> SOURCE MATERIAL

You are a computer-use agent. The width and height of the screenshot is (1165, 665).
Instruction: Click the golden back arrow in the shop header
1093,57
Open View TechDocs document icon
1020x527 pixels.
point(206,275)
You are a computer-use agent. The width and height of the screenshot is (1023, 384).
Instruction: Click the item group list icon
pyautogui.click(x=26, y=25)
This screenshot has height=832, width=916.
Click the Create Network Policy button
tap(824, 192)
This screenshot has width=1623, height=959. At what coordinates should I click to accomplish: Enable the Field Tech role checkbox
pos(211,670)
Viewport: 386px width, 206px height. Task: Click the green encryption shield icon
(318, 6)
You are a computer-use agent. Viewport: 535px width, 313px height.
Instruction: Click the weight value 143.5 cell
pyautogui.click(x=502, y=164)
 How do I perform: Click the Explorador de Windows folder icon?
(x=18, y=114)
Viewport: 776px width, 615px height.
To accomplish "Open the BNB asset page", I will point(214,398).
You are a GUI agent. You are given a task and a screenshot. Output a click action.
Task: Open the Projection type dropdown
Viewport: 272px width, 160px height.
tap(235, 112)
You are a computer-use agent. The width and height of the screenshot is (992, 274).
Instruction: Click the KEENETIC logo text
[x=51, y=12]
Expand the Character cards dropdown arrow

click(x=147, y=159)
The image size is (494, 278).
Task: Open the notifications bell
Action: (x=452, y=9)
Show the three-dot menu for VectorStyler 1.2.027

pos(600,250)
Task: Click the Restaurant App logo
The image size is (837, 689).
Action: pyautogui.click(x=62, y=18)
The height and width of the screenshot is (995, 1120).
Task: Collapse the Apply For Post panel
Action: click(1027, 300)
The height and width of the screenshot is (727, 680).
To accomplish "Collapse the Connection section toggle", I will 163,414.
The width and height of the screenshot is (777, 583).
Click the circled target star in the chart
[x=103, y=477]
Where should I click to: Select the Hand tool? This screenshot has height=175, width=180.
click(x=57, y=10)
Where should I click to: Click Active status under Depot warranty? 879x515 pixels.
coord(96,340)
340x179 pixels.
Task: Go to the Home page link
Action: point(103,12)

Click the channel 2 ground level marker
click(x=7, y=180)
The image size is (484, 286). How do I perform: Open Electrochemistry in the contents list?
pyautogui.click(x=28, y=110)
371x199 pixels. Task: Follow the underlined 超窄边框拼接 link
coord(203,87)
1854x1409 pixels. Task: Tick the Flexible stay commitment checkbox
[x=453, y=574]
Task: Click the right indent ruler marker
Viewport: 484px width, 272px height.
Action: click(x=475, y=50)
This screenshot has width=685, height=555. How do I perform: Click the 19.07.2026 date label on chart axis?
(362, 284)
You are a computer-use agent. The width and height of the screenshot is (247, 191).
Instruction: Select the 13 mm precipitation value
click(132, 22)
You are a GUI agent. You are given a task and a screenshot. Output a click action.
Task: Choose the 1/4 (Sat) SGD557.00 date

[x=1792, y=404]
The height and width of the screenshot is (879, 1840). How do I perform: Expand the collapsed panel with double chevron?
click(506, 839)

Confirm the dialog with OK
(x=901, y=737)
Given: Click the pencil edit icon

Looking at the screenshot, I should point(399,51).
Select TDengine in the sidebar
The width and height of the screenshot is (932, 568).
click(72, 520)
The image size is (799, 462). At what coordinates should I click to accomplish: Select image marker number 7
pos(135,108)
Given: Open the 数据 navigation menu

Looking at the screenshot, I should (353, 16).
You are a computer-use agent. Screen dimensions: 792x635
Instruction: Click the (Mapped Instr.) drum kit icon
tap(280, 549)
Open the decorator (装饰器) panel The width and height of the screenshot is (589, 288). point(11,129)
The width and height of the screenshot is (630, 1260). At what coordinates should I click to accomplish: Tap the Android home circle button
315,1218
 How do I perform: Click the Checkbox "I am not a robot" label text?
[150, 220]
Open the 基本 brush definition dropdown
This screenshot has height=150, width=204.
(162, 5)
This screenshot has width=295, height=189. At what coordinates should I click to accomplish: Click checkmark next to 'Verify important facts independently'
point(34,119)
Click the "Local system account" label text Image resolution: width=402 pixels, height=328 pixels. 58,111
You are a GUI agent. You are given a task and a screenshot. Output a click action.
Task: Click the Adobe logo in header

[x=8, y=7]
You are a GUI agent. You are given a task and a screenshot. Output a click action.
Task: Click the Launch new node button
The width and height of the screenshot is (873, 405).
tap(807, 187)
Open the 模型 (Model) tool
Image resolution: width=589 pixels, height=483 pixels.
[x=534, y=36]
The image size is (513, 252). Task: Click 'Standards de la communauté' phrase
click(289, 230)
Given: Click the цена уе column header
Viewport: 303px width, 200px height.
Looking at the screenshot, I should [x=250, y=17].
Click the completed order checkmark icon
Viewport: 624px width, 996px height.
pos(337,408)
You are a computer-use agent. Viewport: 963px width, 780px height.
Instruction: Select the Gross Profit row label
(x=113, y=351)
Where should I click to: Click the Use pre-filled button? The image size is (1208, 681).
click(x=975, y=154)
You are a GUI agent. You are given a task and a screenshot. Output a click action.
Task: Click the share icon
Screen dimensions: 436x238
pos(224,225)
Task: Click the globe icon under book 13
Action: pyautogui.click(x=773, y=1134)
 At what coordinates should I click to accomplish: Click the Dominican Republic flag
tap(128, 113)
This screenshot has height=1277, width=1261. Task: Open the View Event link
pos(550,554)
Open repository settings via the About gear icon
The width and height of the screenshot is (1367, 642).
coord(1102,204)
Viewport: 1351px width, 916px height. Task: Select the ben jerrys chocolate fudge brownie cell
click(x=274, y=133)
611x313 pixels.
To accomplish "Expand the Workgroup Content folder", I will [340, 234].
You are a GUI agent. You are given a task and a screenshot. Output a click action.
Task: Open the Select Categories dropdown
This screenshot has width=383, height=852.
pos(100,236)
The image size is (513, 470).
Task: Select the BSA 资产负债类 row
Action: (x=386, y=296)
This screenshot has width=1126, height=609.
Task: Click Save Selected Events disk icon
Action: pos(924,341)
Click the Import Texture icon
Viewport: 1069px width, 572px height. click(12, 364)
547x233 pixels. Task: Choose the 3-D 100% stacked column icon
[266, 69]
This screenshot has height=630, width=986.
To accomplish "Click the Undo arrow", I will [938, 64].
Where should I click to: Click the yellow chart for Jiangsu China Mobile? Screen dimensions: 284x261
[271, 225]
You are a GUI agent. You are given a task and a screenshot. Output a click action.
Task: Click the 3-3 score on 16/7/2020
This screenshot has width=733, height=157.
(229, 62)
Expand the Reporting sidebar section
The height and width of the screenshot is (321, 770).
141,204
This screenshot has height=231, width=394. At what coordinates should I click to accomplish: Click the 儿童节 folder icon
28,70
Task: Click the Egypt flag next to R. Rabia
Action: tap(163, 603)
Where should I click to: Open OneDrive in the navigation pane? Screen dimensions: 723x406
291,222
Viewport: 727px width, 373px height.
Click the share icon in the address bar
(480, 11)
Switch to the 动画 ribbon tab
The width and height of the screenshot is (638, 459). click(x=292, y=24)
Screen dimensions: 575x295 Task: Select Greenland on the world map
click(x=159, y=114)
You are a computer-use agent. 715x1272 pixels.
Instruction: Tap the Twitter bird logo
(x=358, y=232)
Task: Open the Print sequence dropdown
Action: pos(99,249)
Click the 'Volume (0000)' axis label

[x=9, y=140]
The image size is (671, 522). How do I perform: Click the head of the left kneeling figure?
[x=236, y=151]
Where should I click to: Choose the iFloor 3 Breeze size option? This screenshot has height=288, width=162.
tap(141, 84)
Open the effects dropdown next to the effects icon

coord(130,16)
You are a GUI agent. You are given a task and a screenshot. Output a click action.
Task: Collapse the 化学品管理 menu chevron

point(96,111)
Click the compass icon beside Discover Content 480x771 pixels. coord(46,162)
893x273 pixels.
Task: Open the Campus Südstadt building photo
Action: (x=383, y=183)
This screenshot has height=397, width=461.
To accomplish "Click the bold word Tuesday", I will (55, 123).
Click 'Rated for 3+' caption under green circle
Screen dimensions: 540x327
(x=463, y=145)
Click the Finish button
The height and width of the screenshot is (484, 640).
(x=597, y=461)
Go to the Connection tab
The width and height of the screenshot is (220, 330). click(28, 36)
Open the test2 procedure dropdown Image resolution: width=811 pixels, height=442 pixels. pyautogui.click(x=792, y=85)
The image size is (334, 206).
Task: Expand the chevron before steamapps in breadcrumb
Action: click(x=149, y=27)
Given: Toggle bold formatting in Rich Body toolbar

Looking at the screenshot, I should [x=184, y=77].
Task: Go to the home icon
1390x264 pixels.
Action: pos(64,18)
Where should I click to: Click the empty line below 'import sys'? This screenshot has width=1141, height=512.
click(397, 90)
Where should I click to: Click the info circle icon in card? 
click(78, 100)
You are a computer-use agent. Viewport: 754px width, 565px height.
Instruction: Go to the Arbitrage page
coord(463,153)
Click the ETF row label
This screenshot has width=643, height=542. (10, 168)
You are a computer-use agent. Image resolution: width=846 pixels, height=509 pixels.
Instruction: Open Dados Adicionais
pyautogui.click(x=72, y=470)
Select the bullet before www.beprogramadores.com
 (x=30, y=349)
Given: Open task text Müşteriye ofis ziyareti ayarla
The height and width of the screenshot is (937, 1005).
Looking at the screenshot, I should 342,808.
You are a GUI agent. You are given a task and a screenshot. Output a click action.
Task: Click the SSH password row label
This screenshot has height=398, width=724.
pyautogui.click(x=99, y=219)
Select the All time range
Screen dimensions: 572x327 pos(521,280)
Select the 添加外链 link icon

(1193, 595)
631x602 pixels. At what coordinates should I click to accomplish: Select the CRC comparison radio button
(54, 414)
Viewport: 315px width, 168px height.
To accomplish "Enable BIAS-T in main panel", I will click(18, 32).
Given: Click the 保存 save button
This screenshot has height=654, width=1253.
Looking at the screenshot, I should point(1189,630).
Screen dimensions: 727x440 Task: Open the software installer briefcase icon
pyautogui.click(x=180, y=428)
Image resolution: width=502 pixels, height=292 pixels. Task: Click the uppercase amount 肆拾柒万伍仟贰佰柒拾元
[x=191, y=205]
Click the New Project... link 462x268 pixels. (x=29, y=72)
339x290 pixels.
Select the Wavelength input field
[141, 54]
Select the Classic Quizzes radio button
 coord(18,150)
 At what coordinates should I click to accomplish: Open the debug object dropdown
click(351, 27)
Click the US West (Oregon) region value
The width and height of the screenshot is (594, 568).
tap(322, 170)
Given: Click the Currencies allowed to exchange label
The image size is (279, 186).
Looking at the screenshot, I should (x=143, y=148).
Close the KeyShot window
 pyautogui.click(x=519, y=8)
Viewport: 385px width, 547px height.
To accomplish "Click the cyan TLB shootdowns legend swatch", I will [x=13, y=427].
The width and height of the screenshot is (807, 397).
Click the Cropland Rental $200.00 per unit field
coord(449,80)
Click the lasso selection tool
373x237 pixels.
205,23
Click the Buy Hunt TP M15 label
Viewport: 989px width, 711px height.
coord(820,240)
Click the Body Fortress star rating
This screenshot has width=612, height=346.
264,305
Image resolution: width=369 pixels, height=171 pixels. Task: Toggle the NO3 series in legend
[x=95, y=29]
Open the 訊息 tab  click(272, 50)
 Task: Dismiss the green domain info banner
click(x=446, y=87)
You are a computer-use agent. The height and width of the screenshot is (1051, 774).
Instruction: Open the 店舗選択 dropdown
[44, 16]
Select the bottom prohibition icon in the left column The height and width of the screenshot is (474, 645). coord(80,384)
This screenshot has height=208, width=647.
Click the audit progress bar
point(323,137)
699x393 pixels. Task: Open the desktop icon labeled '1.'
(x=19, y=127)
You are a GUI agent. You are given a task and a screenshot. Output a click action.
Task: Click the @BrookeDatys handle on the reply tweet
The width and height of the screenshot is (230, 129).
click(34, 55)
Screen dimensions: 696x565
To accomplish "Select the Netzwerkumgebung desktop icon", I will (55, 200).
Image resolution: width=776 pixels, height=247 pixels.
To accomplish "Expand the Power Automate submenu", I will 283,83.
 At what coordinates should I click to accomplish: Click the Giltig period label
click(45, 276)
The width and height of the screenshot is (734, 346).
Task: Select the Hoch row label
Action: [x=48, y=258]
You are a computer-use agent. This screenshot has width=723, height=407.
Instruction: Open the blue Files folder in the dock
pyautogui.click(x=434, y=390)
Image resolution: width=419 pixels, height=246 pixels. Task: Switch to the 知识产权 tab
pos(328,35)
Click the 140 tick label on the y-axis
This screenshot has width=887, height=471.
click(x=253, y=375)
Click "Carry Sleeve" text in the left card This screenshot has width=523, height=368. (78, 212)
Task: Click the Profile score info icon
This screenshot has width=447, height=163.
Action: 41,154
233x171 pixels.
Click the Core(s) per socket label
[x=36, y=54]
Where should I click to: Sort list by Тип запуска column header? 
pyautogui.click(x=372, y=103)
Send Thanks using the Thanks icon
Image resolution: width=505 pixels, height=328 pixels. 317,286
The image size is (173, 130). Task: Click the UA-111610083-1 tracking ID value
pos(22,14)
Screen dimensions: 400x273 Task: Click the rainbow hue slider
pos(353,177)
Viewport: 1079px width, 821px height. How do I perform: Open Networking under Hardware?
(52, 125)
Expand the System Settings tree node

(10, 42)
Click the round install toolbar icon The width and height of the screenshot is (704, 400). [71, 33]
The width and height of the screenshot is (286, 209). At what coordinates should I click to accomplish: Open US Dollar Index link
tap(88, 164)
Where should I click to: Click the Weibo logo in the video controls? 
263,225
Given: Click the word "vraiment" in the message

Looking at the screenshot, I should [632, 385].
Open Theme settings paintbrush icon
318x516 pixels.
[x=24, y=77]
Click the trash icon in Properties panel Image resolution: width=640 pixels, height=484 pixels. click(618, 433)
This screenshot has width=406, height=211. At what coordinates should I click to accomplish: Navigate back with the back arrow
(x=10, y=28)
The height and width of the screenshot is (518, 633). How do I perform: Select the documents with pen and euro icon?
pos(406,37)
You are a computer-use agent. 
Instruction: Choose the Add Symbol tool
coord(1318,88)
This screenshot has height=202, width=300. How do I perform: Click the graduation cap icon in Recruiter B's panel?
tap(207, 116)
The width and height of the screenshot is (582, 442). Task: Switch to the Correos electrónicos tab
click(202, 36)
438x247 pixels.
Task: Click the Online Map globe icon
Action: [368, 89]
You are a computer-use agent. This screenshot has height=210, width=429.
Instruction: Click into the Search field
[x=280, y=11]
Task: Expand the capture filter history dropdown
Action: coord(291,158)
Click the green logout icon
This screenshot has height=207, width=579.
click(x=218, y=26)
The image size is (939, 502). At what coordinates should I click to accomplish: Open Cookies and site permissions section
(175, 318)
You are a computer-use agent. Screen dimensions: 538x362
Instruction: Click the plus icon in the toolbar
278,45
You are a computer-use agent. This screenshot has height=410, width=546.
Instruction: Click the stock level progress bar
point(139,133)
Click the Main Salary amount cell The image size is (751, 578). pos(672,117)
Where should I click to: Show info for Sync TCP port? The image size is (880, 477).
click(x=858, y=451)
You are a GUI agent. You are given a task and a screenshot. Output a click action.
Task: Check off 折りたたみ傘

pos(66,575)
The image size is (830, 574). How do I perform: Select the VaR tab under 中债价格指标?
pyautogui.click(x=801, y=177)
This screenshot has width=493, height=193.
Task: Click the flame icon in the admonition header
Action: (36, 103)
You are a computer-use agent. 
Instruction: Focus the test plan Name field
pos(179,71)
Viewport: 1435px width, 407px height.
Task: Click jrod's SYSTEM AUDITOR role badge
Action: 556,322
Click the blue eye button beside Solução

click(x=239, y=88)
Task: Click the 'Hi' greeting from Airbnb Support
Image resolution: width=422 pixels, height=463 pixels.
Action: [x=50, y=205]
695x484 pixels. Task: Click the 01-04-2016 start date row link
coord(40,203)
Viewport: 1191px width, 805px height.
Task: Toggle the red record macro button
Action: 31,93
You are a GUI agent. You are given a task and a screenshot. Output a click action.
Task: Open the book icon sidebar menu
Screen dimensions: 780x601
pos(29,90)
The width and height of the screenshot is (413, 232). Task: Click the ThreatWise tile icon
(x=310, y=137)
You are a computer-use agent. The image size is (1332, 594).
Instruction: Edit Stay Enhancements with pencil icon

> THE PROBLEM
Go through the listing above and return each line that includes the word "score".

> ANSWER TO THE EXERCISE
Task: Click the 3-3 score on 16/7/2020
Task: Click the Profile score info icon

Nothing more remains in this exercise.